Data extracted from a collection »
● ● ● ●
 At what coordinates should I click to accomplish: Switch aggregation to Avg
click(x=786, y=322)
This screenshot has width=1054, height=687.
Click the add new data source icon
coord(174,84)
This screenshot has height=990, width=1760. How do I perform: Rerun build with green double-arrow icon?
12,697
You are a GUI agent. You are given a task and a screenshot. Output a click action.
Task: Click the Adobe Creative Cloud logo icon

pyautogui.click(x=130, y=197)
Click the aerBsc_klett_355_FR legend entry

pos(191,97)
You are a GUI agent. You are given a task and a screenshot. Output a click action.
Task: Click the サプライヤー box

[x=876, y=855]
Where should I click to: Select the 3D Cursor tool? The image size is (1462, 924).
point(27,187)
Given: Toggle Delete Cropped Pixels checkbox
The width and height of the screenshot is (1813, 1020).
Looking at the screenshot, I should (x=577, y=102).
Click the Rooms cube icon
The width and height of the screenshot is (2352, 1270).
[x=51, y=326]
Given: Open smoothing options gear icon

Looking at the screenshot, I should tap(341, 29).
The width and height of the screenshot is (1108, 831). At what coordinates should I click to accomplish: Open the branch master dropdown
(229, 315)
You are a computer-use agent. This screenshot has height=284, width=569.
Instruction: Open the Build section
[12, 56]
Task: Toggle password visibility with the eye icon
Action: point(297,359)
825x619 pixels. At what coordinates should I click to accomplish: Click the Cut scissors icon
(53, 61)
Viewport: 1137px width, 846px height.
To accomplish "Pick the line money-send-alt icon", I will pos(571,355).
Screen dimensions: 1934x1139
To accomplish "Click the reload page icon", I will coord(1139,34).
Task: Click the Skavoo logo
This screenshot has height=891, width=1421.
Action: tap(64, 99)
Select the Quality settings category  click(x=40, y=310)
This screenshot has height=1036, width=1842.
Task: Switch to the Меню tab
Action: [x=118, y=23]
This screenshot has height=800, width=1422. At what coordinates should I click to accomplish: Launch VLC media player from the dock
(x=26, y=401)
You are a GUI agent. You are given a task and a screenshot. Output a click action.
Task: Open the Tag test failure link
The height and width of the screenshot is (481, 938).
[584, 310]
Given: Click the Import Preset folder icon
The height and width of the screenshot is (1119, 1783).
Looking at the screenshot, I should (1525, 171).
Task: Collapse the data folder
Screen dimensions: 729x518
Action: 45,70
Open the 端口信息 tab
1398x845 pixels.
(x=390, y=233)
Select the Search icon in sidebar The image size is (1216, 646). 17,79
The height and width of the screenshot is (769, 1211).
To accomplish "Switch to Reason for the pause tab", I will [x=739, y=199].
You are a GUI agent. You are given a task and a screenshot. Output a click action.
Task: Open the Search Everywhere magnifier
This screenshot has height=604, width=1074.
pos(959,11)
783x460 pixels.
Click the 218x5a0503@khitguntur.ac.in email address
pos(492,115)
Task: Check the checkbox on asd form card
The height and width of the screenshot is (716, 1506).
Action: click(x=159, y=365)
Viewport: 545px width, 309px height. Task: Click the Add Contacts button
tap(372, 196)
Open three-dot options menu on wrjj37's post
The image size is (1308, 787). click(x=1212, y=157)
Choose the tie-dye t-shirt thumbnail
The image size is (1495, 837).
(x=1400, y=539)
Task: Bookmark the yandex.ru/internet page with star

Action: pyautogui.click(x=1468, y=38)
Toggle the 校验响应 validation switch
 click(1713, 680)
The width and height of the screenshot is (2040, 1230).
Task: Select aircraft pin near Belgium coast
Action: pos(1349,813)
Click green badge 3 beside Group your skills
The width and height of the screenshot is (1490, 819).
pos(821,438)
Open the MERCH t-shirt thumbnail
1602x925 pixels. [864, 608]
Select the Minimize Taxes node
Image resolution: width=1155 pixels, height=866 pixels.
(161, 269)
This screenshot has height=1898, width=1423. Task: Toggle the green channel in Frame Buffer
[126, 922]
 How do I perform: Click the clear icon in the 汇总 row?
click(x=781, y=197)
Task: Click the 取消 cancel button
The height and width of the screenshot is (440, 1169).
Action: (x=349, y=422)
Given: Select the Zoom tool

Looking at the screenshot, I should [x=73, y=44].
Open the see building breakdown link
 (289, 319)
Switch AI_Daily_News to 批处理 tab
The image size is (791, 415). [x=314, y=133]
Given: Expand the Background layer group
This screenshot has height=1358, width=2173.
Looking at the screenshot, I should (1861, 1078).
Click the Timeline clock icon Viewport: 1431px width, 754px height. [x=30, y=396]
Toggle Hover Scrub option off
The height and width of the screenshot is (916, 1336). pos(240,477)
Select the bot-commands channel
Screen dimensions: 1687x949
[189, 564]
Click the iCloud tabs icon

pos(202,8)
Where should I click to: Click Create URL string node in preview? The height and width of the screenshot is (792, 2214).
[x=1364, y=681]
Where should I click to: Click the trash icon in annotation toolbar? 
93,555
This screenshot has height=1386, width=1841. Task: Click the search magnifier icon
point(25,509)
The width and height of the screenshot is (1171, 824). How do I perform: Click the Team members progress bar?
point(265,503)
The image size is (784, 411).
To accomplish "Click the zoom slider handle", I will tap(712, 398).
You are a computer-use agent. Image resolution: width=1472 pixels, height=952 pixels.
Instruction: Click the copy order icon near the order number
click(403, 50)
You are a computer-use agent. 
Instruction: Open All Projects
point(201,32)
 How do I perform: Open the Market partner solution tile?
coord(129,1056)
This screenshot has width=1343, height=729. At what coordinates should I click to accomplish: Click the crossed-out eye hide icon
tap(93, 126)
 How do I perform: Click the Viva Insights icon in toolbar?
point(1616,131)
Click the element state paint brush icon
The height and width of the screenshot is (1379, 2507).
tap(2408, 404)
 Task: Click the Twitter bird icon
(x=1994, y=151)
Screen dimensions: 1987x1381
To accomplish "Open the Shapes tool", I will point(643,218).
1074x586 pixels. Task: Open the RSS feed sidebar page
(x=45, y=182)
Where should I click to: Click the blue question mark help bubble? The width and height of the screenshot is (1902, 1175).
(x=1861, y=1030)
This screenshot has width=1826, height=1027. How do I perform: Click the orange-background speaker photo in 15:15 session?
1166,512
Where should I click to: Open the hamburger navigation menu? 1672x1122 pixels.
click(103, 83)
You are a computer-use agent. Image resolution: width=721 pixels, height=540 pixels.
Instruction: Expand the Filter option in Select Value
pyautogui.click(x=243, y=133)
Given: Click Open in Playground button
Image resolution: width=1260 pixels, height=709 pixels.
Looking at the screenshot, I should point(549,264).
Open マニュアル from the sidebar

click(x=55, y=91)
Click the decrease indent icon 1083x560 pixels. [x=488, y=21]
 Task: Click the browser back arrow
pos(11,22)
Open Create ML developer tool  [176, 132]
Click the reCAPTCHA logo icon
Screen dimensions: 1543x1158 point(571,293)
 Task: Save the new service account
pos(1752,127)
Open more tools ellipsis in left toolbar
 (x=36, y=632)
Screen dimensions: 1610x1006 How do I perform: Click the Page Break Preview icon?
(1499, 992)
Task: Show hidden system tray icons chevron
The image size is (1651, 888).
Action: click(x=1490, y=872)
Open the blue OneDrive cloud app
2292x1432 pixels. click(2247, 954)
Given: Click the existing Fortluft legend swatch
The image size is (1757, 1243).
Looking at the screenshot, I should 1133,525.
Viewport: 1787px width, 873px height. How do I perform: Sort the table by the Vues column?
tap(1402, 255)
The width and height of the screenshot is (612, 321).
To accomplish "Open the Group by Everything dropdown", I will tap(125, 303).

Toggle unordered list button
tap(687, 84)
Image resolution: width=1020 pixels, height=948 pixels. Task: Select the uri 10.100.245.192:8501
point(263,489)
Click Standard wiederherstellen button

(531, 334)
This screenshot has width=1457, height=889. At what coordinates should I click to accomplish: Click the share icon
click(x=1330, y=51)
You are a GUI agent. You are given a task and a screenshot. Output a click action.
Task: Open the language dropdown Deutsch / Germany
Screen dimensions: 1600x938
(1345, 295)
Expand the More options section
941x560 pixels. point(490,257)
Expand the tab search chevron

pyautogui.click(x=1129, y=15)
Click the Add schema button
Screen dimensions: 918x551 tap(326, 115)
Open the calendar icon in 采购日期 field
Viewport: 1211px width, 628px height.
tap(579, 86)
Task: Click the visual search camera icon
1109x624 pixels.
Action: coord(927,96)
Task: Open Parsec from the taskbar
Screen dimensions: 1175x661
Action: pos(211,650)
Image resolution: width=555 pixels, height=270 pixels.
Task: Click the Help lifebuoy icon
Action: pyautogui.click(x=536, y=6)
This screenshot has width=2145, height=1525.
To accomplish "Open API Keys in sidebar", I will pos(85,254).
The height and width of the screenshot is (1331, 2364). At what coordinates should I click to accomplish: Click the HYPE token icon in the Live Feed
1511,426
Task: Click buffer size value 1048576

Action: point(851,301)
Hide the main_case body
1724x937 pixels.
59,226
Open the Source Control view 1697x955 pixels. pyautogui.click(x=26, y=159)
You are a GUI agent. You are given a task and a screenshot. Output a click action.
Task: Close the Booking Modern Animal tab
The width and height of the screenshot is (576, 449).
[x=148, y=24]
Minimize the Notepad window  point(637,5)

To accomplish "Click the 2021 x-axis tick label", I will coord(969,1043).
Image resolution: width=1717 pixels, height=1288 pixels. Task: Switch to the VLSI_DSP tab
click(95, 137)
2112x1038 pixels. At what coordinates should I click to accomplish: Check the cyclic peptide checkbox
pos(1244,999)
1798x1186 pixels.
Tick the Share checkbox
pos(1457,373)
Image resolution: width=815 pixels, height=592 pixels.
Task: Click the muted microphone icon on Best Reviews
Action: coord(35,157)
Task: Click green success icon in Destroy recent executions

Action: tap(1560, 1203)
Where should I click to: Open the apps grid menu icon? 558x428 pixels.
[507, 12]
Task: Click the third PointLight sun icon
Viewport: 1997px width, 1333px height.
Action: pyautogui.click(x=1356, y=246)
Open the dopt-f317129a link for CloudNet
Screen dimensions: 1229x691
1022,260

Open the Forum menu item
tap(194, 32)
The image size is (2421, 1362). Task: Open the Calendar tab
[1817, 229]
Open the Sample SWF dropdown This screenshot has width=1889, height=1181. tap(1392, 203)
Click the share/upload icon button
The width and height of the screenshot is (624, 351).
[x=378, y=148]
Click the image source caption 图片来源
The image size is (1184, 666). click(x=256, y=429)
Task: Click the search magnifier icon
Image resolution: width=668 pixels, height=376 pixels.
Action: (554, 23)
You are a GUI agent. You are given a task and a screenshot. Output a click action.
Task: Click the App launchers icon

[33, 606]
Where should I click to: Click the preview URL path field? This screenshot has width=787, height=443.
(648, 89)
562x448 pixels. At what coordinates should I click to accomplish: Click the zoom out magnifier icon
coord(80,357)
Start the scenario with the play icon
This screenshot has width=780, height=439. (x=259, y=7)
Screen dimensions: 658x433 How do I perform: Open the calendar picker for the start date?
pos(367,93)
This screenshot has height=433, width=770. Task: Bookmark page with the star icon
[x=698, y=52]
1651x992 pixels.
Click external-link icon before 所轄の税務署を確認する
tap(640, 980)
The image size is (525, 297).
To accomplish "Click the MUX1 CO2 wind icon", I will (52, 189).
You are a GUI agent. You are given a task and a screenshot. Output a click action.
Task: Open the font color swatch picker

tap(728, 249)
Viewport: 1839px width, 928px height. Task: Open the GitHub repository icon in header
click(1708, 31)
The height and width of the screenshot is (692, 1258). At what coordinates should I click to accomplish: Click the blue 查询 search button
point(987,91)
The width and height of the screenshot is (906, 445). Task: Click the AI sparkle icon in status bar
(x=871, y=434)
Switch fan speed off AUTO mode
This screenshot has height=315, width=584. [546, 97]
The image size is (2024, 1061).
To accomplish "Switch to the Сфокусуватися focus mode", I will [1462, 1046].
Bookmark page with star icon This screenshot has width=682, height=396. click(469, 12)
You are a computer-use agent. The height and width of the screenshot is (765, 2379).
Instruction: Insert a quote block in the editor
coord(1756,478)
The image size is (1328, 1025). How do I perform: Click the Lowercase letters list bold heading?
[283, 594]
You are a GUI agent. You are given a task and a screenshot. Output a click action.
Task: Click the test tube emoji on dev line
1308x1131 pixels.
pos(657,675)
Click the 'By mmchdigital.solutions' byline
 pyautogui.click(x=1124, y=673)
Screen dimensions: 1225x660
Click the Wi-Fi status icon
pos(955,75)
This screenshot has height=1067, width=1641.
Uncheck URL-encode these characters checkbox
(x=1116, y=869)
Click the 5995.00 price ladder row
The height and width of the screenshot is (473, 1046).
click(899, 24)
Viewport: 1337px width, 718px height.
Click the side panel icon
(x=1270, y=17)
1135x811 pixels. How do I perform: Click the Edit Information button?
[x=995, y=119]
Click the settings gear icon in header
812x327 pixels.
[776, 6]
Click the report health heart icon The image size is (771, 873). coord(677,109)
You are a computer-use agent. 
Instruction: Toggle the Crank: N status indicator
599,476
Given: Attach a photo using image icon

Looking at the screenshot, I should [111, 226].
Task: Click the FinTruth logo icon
● ● ● ●
What is expected » Going line by line through the data, tally each one that includes the string "Minimize", and answer with the tally only.

Task solution » 2